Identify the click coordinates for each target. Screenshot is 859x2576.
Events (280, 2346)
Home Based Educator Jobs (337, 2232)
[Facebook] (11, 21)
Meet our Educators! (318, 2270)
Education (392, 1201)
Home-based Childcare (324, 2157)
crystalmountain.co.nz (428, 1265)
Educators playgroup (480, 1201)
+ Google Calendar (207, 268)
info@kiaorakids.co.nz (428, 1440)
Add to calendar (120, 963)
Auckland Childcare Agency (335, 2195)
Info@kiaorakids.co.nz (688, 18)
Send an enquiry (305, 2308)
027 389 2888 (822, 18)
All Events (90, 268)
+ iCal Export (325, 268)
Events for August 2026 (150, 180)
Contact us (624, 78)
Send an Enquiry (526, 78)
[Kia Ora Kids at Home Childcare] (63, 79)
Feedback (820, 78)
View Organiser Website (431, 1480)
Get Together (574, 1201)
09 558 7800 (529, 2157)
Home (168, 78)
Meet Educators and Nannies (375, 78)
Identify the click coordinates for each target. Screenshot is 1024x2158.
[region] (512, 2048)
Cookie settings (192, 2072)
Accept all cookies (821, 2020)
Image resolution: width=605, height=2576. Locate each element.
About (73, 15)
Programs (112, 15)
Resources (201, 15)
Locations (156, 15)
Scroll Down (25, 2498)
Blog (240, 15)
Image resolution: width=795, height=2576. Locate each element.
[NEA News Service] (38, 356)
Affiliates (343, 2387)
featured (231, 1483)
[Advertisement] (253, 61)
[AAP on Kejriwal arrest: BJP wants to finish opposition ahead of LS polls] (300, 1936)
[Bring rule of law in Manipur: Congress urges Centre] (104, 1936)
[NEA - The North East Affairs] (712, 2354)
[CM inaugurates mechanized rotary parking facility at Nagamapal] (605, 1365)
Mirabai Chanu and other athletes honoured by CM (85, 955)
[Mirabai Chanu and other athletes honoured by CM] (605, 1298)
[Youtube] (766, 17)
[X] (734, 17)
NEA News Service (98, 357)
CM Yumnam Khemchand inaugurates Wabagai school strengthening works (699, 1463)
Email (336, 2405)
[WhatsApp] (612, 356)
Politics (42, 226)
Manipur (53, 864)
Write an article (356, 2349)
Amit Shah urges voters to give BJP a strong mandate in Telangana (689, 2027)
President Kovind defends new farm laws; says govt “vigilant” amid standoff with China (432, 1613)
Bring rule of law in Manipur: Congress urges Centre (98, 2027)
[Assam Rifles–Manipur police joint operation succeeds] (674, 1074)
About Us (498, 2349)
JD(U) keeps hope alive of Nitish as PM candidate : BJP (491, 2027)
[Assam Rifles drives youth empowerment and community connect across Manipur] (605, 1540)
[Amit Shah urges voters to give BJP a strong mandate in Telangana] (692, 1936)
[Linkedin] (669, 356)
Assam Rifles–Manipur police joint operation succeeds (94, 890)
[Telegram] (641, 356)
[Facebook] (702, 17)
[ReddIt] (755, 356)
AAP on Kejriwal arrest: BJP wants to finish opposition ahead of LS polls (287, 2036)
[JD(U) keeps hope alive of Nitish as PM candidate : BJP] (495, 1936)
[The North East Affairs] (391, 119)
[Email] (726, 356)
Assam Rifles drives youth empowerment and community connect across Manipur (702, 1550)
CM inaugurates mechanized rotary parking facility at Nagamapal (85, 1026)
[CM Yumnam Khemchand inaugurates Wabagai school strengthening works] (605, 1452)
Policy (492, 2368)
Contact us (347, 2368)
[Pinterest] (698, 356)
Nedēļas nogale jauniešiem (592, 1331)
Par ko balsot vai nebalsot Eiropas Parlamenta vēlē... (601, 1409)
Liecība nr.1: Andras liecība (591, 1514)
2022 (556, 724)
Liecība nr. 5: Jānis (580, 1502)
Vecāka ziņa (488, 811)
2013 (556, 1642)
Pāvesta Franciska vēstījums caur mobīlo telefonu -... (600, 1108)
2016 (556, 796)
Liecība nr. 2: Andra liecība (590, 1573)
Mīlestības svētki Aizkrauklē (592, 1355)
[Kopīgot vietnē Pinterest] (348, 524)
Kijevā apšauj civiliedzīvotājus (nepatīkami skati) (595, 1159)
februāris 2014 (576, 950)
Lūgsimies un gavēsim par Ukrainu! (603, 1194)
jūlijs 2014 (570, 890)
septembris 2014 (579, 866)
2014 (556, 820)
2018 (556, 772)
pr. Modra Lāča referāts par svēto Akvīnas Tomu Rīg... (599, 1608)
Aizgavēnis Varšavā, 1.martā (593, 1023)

**ASSIGNED TASK**:
The lines holding the string "alive" in the listing above are what you should copy out.

**YOUR SOLUTION**:
JD(U) keeps hope alive of Nitish as PM candidate : BJP (491, 2027)
[JD(U) keeps hope alive of Nitish as PM candidate : BJP] (495, 1936)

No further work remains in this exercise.